ShellExecuteの罠
罠大杉ですね。
先日WinFileのWinExecの話にちらっと触れたので、GUIからの行儀良いプログラムの実行方法のお話です。IssuesにLoadLibraryのセキュリティ取り扱いに注意とか書かれているけど、ガン無視なのでWinFile3.0時代のセキュリティなのでしょう。
まず歴史
ファイラーってご存知ですか?PC-88/98時代のプロテクトを外すカタログファイルのことではありません。
DOS系のコマンドライン
CUIです。指定したファイルの拡張子は勝手に付与。
ファイラー
コマンドラインをGUI化したものです。指定したファイルの拡張子は勝手に付与します。ちなみに、欧米ではマイナーですが日本やロシアではメジャーでした。
Explorer
GUIで指定したファイルを実行するものです。指定したファイルの拡張子を勝手に付与したりしません。NTや2000までは良くわかりませんが、Windows XPはこれ。多分、Windows95 OSR2あたりからこれなのじゃないかな。
そんなShellExecuteで大丈夫か?問題あり
UACの導入以来、プログラム実行はCreateProcessから権限昇格可能なShellExecuteに移ってきました。ShellExecute便利ですよね。けど、使い方のお作法ご存知ですか?というか、はっきり言えばShellExecuteの引数で許されるプログラムは固定の絶対パスです。UIから指定されたファイルをShellExecuteで実行するなんて論外です、蛮勇です、死にたいんでうかワレです。ShellExecuteExを使いましょう
よくあるShellExecuteのよろしくない使い方
このコード片はWinFileからもってきたものです。繰り返しますが懐古主義で過去の仕様を再現したプログラムなのでこれによる動作は仕様です。脆弱性ではないはずです。
よくあるコード片
DWOR ret = (DWORD)ShellExecute(hwnd, bRunAs? L"runas" : NULL, lPath, lpParams, lpDir, bLoadIt ? SW_SHORWINNOACTIVE : SW_SHOWNORMAL);
実はこれって、怖いんです。これってファイラーなのです。
lPathが"hoge"だとすると、"hoge.exe"みたいな実行可能ファイル(拡張子はEXTPATHのもの。他にBATやCMDなども検索対象)があるとそちらを実行してしまいます。これはCreateProcessと一緒です。
そこでShellExecuteExさん登場
エクストラはすごいんです。先の例だとこんな書き方ができます。
#define STRICT_TYPED_ITEMIDS
#include <shlobj.h>
DWORD ret;
SHELLINFO info;
ZeroMemory(&info, sizeof(info));
info.cbSize = sizeof(info);
info.hwnd = hwnd;
info.lpVerb = bRunAs ? L"runas" : NULL;
info.lpFile = lpPath
info.lpParameters = lpParms;
info.lpDirectory = lpDir;
info.nShow = bLoadIt ? SW_SHOWINNOACTIVE : SW_SHOWNORMAL;
info.lpIDList = SHSimpleIDListFromPath(lpPath)

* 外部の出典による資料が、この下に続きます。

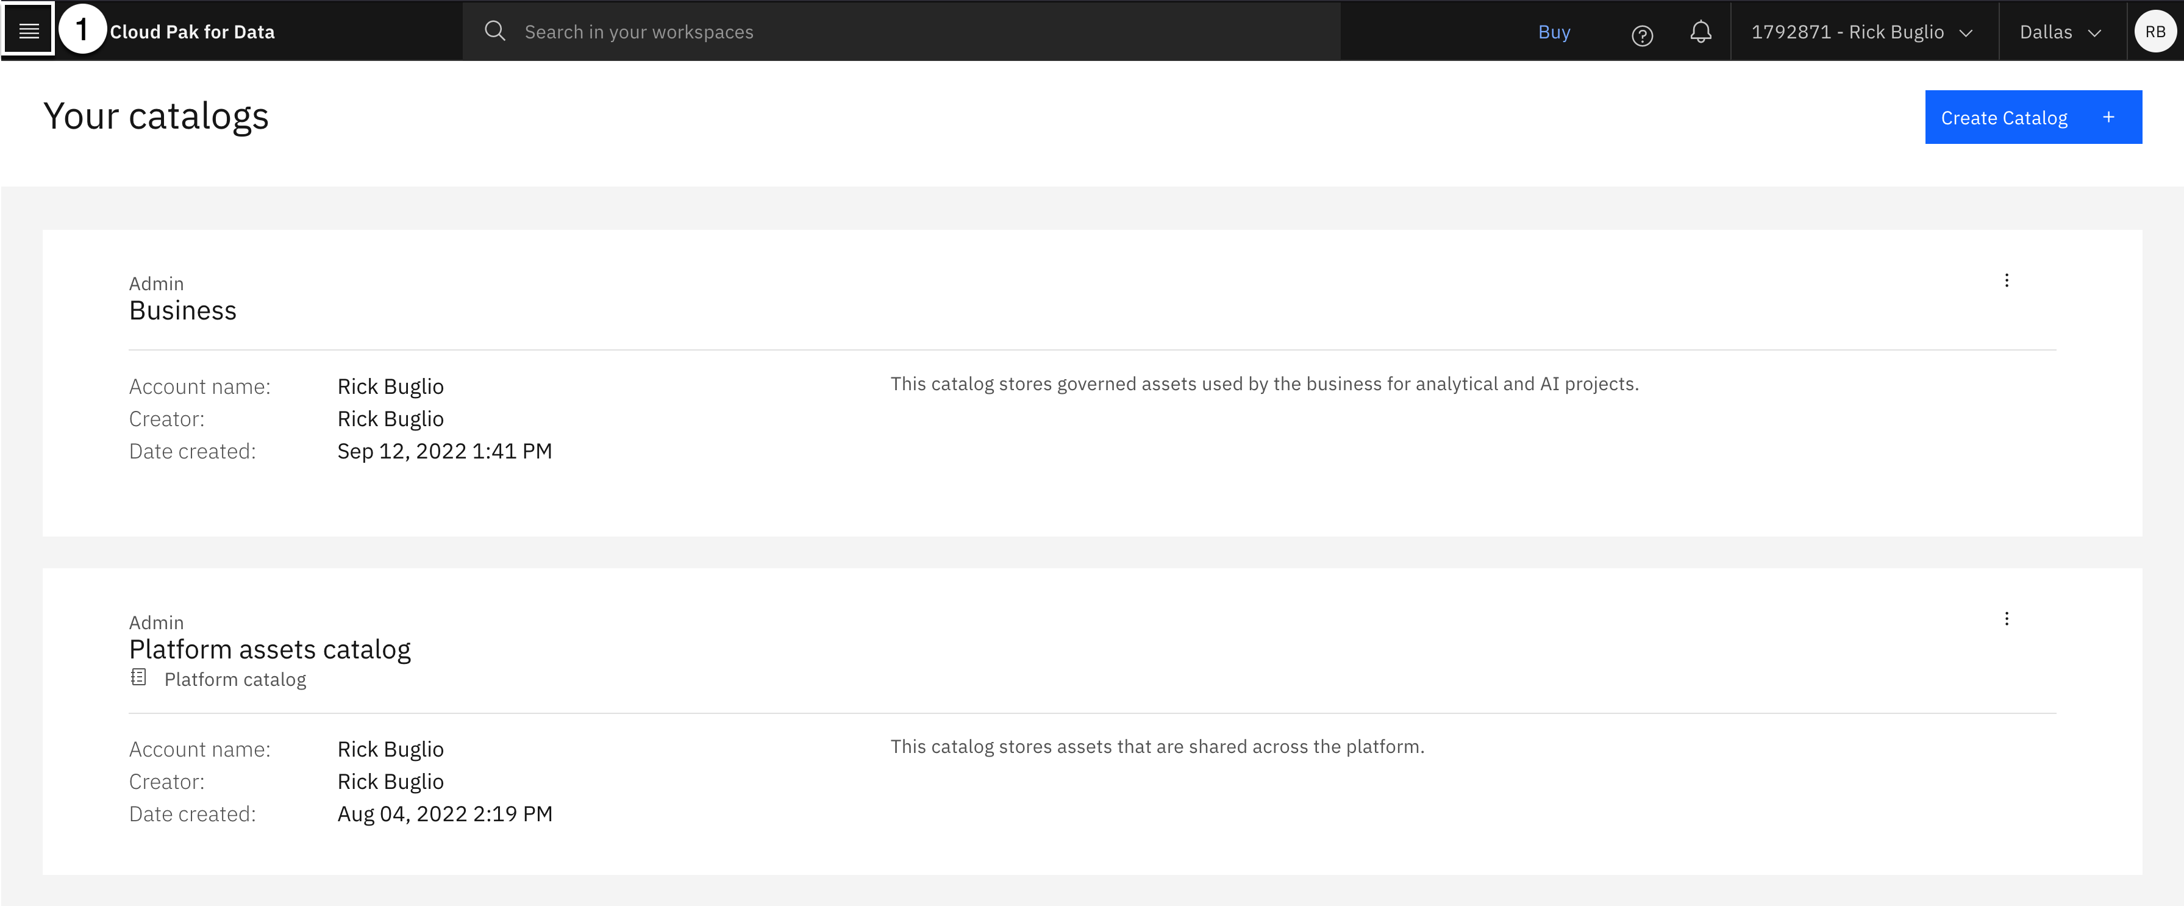Open the Business catalog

info.fMask = SEE_MASK_INVOKEIDLIST; // includes SEE_MASK_IDLIST
if (ShellExecuteEx(&info)) {
ret = (DWORD)info.hInstApp;
}
else {
ret = GetLastError();
}
ちょっと長ったらしいですね。エラーハンドリングは手抜きしてます*1。重要なのは、fMaskとlpIDListの指定。この組み合わせならlpFileより優先されます。この書き方では"hoge"に対応するファイルのITEMIDLISTを取得してセットしているのがミソ。こうすれば別のITEMIDを持った"hoge"と"hoge.exe"を同一視するような情弱なことにはなりません。もちろん?info.lpIDListの指定を忘れるとShellExecuteと同じような情弱な動きをするので注意。そんなミスしないでしょうけどね。
みんな使ってねーだろ
そう思うでしょ。そう思っていた時代もありましたが、人気ソフトのExpLzhの更新履歴にはなぜか
- ShellExecuteEx() の実行では実行ファイルの ITEMIDLIST を指定して実行するように変更。

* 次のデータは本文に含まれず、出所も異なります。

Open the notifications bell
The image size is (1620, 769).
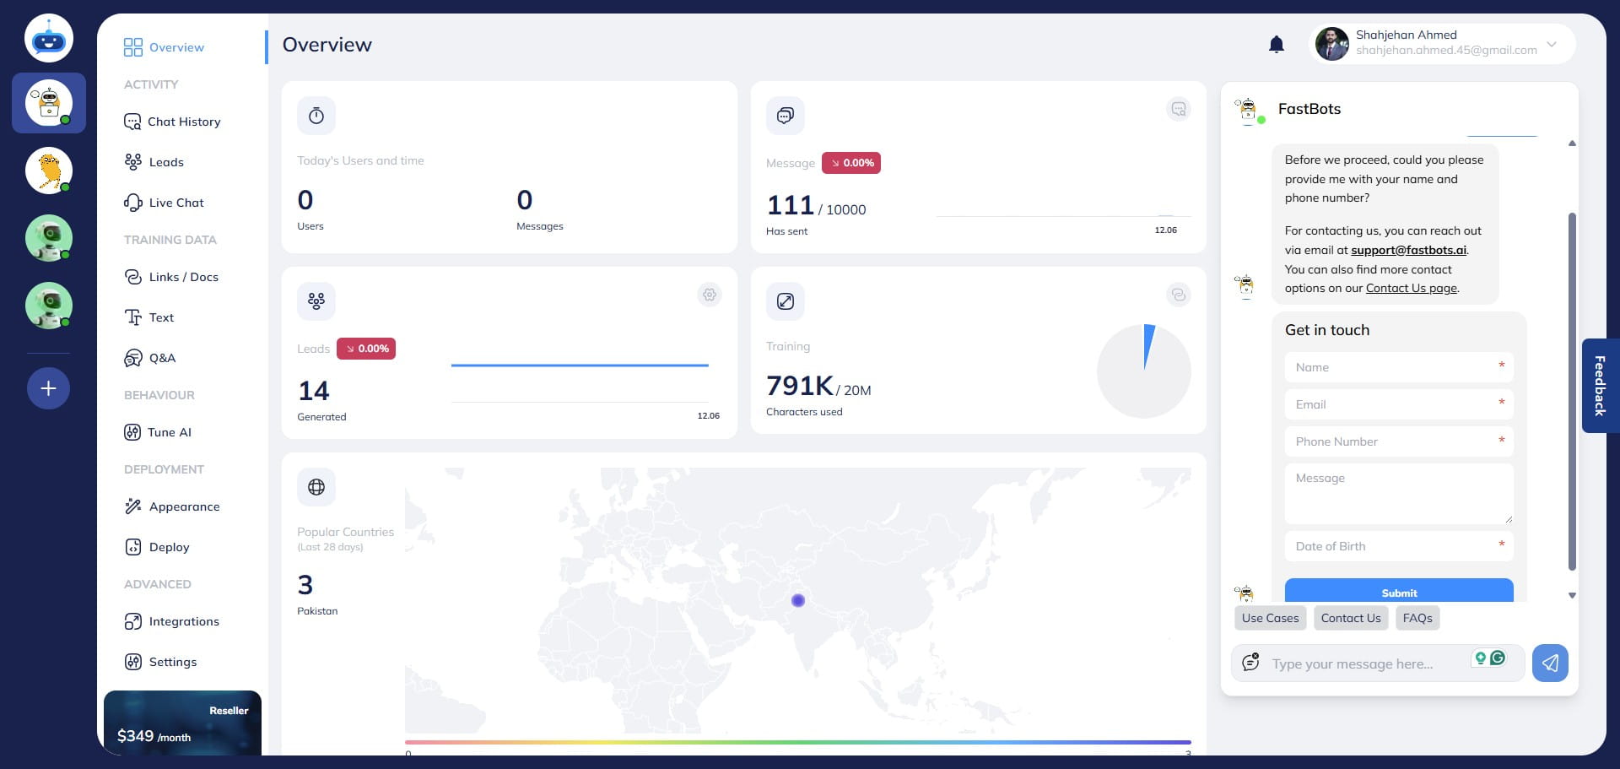1276,44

という項目があります。脆弱性対策の意識がとてもとても高くて気付いたのでしょう。拡張子なしファイル選んだら拡張子補完はWindowsの仕様だ、そんなことも知らんのか。なんて言いたくなるところですが、こんなのまで対応しているOSSは偉いですね。
ほ・そ・く
ここではShellExecuteExによる実行だけを書きましたが、もう一つメジャーな使い道としてファイルプロパティの表示があります。その場合はlpVerbに"properties"をセットします。
やっぱり同じような問題があって、ITEMIDLISTを使わないと、"hoge"を指定しても勝手に"hoge.exe"のプロパティが出てきたりします。ShellExecuteやShellExecuteExでlpFileだけ指定してプロパティ表示しようとせずに、ちゃんとITEMIDLISTを使いましょうね。
魔法の呪文
いかがでしたか、いかがでしょうか、いかがでしたでしょうか、調べてみました。
*1:SHSimpleIDListFromPathで拾えない場合など